1.2.2.1 行为学实验NEFS后,通过T迷宫(T-maze)实验和NOR实验分别测试小鼠的空间探索和识别记忆能力。在实验期间保持测试环境安静且光线均匀,每只小鼠测试结束后用酒精擦拭实验箱和物体,排除小鼠的气味残留对实验结果的影响。
T-maze实验包含3 d的训练期和1 d的测试期。训练期:每只小鼠每天进行5次实验,每次间隔15 min,每次实验包括强制次和选择次[14]。强制次用隔板挡住新颖臂入口,不让小鼠进入,当小鼠到达另一臂尽头时立即将其取出;15 s后,撤去隔板进行选择次,并记录小鼠选择新颖臂的次数计算训练期每天的正确率。测试期:每只小鼠连续重复10次实验,实验在小鼠到达新颖臂或5 min后完成。记录小鼠选择新颖臂的次数计算正确率,正确率越高说明实验小鼠的空间探索能力越好。

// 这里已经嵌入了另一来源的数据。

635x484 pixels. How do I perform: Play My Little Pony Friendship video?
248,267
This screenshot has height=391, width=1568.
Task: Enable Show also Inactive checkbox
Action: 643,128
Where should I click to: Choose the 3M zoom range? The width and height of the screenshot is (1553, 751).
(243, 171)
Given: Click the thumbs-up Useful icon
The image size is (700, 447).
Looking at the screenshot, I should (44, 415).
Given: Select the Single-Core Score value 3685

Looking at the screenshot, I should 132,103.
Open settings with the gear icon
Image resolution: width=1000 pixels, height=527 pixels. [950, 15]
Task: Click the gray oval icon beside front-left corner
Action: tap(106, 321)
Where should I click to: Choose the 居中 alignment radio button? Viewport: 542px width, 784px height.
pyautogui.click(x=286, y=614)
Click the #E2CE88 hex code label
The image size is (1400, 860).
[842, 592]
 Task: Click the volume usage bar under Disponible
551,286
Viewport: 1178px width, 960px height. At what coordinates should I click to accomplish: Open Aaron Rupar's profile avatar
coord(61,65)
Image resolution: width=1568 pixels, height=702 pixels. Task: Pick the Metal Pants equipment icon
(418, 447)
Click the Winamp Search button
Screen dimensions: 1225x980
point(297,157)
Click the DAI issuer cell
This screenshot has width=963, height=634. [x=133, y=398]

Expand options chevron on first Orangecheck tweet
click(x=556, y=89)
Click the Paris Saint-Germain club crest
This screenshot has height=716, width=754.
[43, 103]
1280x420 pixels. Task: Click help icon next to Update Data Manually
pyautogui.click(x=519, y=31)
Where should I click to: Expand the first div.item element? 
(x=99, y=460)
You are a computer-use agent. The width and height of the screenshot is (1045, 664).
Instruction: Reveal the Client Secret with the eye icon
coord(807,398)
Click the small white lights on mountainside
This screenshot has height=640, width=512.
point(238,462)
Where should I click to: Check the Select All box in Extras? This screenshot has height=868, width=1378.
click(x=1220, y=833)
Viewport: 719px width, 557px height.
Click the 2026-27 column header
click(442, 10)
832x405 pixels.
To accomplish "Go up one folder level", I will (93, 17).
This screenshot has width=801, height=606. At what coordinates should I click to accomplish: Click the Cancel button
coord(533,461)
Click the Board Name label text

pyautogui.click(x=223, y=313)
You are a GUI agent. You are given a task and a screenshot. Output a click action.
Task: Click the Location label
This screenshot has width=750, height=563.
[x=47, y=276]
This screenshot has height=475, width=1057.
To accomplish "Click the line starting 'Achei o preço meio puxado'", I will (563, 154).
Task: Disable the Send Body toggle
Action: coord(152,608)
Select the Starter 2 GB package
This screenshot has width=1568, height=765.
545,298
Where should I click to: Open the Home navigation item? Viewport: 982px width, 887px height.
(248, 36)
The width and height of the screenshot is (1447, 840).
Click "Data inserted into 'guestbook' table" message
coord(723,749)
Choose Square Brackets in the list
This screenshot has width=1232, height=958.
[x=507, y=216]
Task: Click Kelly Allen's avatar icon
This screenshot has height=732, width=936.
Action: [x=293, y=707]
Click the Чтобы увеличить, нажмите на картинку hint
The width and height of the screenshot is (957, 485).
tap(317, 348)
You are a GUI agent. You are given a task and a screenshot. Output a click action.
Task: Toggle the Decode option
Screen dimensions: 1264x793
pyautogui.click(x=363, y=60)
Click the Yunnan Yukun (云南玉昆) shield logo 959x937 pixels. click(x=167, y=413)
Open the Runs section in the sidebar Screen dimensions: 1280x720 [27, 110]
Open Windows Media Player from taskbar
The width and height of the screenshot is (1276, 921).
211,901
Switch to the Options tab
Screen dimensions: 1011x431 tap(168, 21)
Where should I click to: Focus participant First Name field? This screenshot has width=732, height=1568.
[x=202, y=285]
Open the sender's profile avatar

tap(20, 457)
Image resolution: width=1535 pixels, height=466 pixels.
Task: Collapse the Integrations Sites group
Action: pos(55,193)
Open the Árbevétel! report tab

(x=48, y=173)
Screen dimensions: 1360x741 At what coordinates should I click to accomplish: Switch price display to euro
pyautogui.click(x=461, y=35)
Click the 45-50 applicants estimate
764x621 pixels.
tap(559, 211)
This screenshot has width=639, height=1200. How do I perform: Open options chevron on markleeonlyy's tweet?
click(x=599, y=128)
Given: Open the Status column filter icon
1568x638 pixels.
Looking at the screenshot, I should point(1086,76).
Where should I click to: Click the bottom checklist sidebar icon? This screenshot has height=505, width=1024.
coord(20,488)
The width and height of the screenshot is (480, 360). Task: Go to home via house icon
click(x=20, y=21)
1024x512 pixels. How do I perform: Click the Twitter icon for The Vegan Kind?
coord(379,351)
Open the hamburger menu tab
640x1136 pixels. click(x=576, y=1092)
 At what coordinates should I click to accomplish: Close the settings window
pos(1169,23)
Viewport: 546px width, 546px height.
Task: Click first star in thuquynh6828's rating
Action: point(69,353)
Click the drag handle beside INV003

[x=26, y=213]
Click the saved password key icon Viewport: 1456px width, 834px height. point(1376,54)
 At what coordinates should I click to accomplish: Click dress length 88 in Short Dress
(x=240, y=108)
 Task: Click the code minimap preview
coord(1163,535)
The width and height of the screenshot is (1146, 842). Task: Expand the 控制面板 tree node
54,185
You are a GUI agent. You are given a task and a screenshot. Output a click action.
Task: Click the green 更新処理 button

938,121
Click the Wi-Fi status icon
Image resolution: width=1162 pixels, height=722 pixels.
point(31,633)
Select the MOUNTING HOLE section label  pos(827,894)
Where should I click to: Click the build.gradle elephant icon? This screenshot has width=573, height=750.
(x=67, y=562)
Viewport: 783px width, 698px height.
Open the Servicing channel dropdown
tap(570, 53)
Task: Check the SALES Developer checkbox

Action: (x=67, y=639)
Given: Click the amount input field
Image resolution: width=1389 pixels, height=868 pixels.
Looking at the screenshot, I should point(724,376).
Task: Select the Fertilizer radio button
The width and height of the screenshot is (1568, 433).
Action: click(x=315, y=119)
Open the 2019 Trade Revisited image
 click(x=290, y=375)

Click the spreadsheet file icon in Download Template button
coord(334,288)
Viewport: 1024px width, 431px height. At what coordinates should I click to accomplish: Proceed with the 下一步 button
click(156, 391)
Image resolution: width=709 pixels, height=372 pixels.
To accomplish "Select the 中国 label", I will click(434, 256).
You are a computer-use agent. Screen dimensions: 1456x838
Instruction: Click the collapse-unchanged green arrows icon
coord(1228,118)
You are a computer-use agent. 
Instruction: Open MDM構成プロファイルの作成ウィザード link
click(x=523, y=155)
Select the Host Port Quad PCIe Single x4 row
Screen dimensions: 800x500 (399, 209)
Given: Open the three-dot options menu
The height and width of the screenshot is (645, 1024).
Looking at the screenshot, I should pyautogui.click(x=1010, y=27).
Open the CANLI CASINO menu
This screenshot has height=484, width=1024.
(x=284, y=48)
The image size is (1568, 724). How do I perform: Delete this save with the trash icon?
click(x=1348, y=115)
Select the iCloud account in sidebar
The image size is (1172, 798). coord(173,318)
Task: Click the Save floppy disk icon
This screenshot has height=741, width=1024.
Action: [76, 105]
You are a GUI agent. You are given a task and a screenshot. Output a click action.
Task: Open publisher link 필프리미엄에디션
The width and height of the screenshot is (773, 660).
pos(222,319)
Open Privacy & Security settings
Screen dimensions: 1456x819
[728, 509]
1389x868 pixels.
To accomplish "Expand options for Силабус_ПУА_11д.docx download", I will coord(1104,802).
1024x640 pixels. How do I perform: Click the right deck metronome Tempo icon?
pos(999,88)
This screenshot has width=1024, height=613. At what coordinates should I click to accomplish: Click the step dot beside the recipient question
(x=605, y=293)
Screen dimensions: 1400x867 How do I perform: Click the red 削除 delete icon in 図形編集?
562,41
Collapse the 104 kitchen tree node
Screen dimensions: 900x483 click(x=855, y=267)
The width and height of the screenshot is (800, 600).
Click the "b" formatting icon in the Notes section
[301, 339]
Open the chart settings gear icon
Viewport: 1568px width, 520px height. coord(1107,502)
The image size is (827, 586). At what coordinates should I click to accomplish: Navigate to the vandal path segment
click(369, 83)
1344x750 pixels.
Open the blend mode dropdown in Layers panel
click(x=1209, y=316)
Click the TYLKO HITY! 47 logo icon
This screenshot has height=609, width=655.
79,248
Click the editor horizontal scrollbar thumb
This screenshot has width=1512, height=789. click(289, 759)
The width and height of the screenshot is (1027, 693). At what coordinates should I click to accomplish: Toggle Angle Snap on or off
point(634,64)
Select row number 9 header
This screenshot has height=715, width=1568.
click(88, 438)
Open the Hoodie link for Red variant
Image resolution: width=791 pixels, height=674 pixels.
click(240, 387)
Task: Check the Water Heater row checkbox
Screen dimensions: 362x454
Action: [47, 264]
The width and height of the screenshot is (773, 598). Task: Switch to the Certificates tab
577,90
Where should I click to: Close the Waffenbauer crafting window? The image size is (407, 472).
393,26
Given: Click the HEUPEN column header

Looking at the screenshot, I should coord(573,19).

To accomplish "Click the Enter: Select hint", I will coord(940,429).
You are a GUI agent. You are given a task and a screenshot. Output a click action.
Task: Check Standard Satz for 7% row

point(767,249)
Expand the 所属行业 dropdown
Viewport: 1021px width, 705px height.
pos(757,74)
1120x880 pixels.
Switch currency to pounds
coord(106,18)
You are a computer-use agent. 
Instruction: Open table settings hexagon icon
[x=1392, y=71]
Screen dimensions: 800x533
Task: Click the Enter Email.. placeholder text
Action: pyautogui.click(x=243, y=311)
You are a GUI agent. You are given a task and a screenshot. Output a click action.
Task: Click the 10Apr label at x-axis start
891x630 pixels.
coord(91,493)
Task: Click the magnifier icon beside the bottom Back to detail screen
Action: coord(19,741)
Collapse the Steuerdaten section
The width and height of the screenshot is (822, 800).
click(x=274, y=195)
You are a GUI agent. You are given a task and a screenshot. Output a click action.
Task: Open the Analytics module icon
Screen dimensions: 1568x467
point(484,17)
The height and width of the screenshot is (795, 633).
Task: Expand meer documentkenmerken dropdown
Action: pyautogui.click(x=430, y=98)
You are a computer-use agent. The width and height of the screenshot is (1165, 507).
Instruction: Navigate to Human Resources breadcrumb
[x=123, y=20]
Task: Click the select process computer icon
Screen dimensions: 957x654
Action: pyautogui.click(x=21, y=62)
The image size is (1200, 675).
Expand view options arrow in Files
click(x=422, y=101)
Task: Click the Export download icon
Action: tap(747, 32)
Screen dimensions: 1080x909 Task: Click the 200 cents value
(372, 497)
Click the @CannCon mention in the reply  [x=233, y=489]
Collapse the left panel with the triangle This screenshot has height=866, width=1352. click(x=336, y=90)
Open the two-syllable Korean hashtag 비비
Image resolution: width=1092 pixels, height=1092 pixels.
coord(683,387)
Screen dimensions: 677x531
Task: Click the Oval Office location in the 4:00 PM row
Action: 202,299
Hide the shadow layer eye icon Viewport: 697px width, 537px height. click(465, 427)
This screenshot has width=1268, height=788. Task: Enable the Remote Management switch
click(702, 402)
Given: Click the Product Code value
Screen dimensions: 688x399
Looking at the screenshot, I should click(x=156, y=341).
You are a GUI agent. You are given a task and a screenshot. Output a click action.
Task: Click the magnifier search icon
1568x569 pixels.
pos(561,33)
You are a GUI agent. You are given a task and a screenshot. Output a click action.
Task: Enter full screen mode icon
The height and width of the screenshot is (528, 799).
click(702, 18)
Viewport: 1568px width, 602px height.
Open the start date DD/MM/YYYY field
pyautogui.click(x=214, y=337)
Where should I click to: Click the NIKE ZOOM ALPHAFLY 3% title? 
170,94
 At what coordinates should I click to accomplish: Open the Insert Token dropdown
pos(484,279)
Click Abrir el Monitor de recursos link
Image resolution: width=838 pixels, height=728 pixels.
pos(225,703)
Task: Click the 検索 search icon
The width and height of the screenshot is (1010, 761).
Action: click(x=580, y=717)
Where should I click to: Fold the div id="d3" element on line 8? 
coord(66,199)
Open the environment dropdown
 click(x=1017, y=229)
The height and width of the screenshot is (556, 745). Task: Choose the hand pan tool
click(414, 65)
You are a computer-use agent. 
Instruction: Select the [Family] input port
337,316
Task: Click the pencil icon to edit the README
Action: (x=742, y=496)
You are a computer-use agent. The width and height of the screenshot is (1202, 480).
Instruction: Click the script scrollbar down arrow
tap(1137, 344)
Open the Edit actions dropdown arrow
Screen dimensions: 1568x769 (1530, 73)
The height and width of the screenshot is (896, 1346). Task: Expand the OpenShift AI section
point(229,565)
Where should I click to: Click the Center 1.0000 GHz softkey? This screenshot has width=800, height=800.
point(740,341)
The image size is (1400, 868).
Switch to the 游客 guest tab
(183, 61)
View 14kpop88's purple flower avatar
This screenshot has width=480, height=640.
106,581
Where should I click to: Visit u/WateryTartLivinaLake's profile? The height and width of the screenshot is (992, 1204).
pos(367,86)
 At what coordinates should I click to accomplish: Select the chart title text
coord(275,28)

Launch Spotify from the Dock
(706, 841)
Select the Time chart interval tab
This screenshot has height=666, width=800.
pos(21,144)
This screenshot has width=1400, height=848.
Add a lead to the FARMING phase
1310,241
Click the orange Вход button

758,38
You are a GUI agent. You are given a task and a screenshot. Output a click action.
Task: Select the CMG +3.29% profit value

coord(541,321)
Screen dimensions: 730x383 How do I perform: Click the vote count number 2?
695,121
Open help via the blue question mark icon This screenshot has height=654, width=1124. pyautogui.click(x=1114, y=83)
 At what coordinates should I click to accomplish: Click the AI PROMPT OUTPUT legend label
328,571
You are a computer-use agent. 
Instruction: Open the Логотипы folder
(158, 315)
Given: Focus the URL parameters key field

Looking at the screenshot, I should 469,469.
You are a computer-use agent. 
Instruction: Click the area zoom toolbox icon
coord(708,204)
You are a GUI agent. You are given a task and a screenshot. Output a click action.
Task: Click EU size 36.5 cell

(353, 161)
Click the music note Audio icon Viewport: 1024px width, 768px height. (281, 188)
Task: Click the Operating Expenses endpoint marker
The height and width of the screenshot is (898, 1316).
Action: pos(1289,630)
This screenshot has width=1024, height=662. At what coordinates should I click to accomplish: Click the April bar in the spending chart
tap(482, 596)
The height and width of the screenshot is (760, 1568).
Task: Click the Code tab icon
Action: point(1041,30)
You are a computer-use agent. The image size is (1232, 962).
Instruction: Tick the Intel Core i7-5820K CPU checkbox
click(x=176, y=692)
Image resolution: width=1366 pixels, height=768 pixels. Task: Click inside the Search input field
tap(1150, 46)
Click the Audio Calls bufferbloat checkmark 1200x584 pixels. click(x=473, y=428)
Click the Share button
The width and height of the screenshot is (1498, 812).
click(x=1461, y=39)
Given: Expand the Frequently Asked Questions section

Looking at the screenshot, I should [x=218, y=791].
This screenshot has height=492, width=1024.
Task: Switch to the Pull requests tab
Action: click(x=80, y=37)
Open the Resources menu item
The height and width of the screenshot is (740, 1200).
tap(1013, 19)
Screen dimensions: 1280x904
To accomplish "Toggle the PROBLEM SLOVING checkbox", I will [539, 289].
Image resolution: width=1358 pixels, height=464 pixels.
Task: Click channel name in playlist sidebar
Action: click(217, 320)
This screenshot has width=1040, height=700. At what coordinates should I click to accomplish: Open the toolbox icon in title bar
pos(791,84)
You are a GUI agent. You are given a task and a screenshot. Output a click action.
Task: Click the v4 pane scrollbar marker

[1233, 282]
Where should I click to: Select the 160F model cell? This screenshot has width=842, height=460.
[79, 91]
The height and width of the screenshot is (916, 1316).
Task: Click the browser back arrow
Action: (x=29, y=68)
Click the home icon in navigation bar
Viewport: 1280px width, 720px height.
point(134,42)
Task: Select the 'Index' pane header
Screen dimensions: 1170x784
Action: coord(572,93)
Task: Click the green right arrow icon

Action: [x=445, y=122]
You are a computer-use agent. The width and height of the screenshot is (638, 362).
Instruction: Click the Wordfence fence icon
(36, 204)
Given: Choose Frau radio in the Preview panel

NOR实验共分为3个阶段(适应期、熟悉期和认知期)。适应期和熟悉期用两个黄色正方体A,认知期用同宽高的蓝色圆柱B替换其中1个A作为新物体[15]。适应期从实验箱正中心放入小鼠,放置10 min以适应环境;次日进行熟悉期,将两个A固定在测试框中,每只小鼠自由探索5 min;认知期在熟悉期后1 h开始,同样探索5 min,并记录小鼠接近任一物体2 cm以内的时间作为探索时间,用认知期小鼠探索B的时间比作为识别率来评价小鼠的识别记忆能力。
1.2.2.2 形态学观察行为学实验完成后,小鼠经心灌注取脑。将脑组织置于4%多聚甲醛固定48 h后采用10%、15%、20%的多聚甲醛蔗糖溶液梯度脱水,并在冷冻切片机上获得30 μm海马区域的大脑冠状切片。完成以上操作后,进行免疫组化实验标记成熟的神经元(NeuN-IHC),免疫荧光实验标记活化的星形胶质细胞(GFAP-IF),所得数据用于后期阳性细胞的平均光密度(average optical density,AOD)分析。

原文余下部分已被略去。